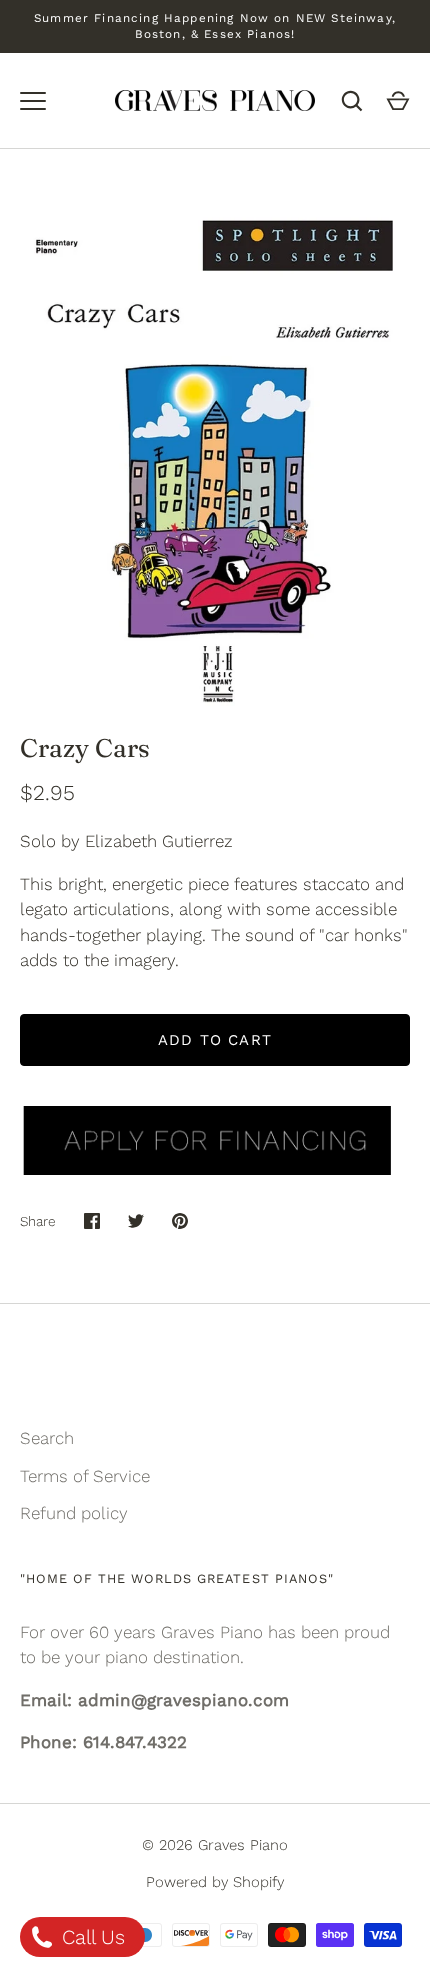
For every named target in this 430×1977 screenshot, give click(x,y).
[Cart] (398, 101)
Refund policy (74, 1513)
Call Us (90, 1937)
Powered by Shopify (215, 1882)
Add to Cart (215, 1040)
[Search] (352, 101)
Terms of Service (85, 1476)
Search (47, 1438)
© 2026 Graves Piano (215, 1845)
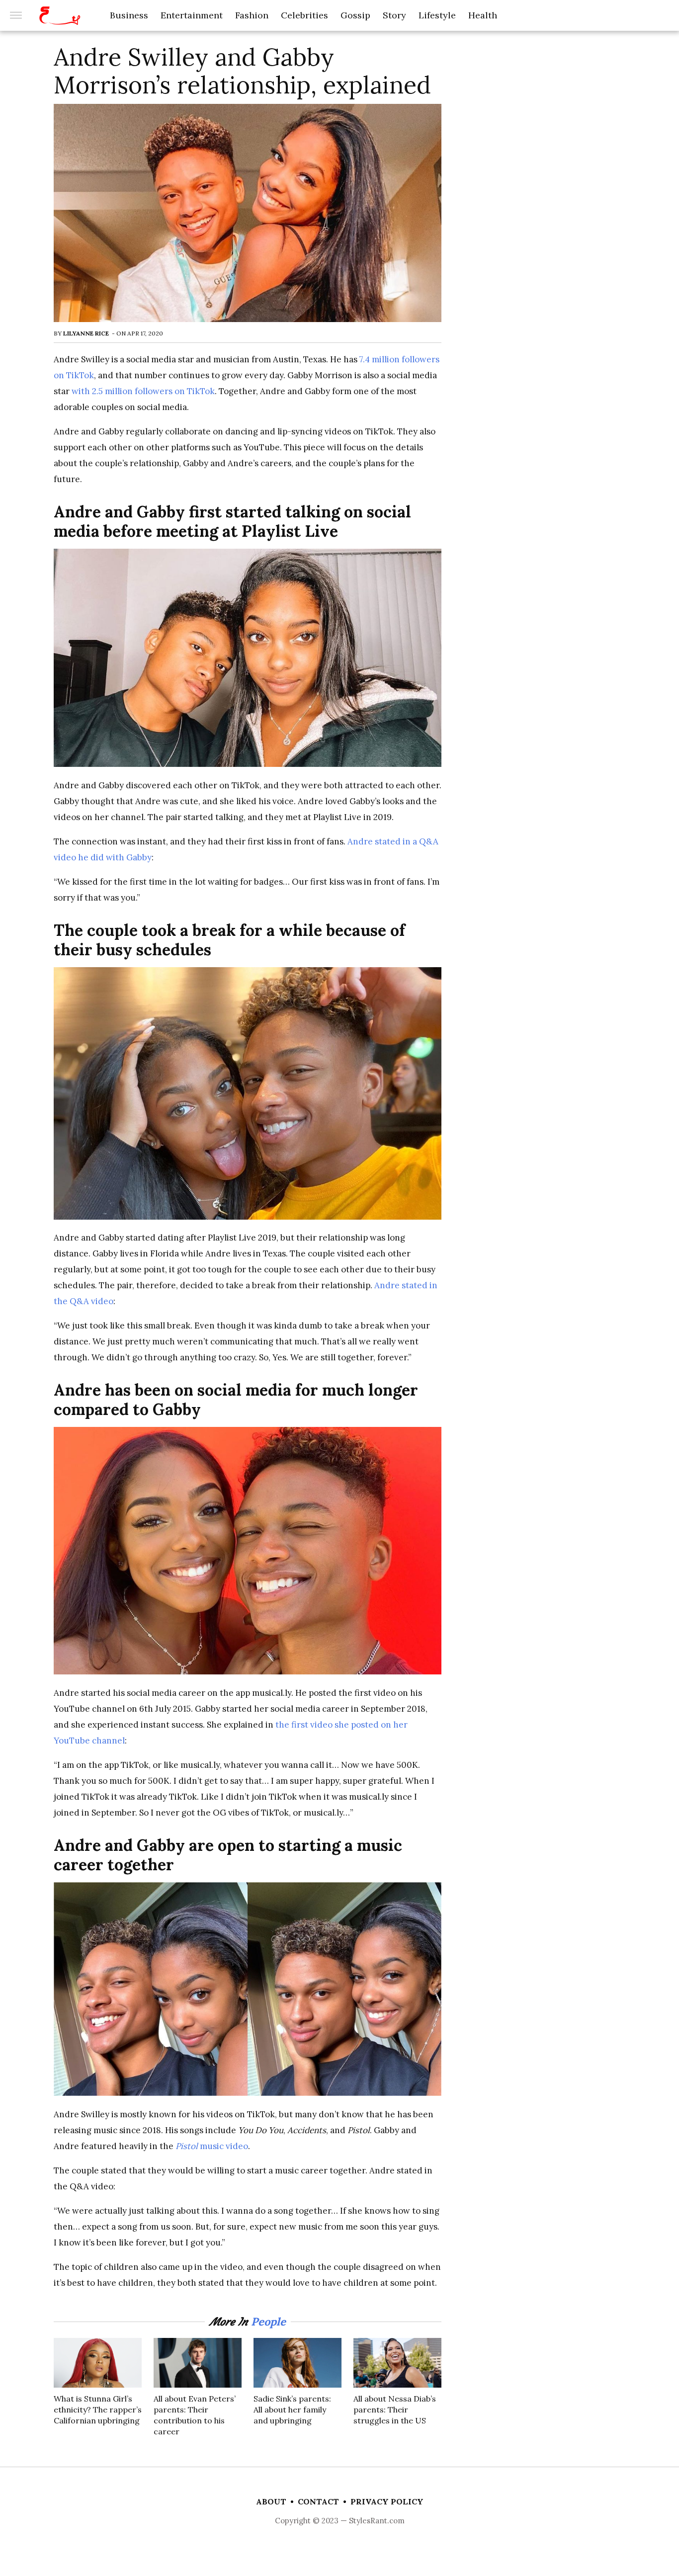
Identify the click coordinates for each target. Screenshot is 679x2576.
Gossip (355, 15)
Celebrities (304, 15)
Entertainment (192, 15)
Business (129, 15)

— EXERCISE —
Copy out each line of the entries where the word "target" is found.

— SOLVED PROBLEM —
For every named target in this 430×1977 screenshot, give click(x,y).
Identify the click coordinates for each target. Screenshot is 679x2576.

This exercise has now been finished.